Unresolved Sexual Tension is a great way to keep stringing your viewers along from week to week, if you have viewers who get off on that sort of thing, but in the end it’s a cop-out:  the characters never talk about their feelings for one another until the last possible moment in the series, which robs us of the chance to see what how their relationship would work – or fail to work.  The tension between the Doctor and Rose is precisely of this kind: the first move in their relationship is also the last (ditto with Doctor/Martha).  It’s not just lazy storytelling – it’s storytelling that renders itself pointless, because we never have time to see the consequences of either character’s choices.

(spoiler warning!)

That’s why Amy out-and-out propositioning the Doctor in Saturday’s episode was great television.  The Time of Angels two-parter was glorious and terrifying, full of near-death experiences and existential horror.  Amy nearly died many times, and in the aftermath any sane person would be asking herself, or himself: what, in my life, have I wanted to do more than anything, but talked myself out of because I was scared?  Of course she tackles the Doctor as soon as she has the chance!  And of course the Doctor rebuffs her – “You’re human!  You’re getting married in the morning!”  And now they can’t un-say these things, or un-do them; they’ll be a part of the characters’ relationships for the rest of the season.  Amy’s actions will affect her relationship with the Doctor, her relationship with her fiancee, and (apparently) the universe as a whole.
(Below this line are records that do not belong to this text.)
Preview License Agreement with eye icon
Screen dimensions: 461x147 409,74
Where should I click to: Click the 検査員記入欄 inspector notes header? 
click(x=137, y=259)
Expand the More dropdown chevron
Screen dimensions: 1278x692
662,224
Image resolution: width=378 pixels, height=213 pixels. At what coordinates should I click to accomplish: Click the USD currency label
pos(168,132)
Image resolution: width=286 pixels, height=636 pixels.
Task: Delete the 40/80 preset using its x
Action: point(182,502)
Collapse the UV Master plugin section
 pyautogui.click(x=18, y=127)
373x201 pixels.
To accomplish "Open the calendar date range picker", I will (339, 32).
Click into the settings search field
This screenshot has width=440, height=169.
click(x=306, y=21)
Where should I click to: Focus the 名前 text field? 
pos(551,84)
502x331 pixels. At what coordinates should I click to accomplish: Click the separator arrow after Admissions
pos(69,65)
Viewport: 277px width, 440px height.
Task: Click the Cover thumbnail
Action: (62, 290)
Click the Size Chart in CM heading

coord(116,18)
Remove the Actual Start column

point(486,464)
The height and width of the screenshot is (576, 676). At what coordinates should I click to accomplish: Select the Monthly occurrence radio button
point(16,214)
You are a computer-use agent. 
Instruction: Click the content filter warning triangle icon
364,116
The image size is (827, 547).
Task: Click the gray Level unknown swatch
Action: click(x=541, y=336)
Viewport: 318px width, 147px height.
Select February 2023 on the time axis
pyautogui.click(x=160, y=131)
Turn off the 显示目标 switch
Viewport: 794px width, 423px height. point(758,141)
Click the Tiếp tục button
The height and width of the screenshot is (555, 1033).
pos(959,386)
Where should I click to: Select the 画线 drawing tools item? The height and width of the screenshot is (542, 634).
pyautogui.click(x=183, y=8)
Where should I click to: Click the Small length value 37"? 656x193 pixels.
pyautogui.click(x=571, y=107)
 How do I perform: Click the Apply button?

In the end, “actions have consequences” may be the overarching theme of this season.  The Doctor doesn’t let the Atraxi just leave after threatening to burn the Earth; he calls them to the carpet.  The Beast Below features a spacefaring Starship UK in which every citizen is torn between two horrible alternatives, and even the Doctor himself almost makes the wrong choice – saying even as he does it that he will live with the consequences.  The Doctor saves London in Victory of the Daleks, but in the process he lets the Cult of Skaro (or whatever) escape, and of course in Time of Angels/Flesh & Stone the military bishop accuses the Doctor of escapism: he gets to run from the massacres in his wake, but the bishop’s men are dead and someone will have to tell their families.  And of course River Song is a prisoner throughout the episode, most likely for killing the Doctor…

So, “Actions have consequences.”  And, “Time can be rewritten.”  Interesting dialectic there, Mr. Moffatt.

More on that later, though.  For now, back to work.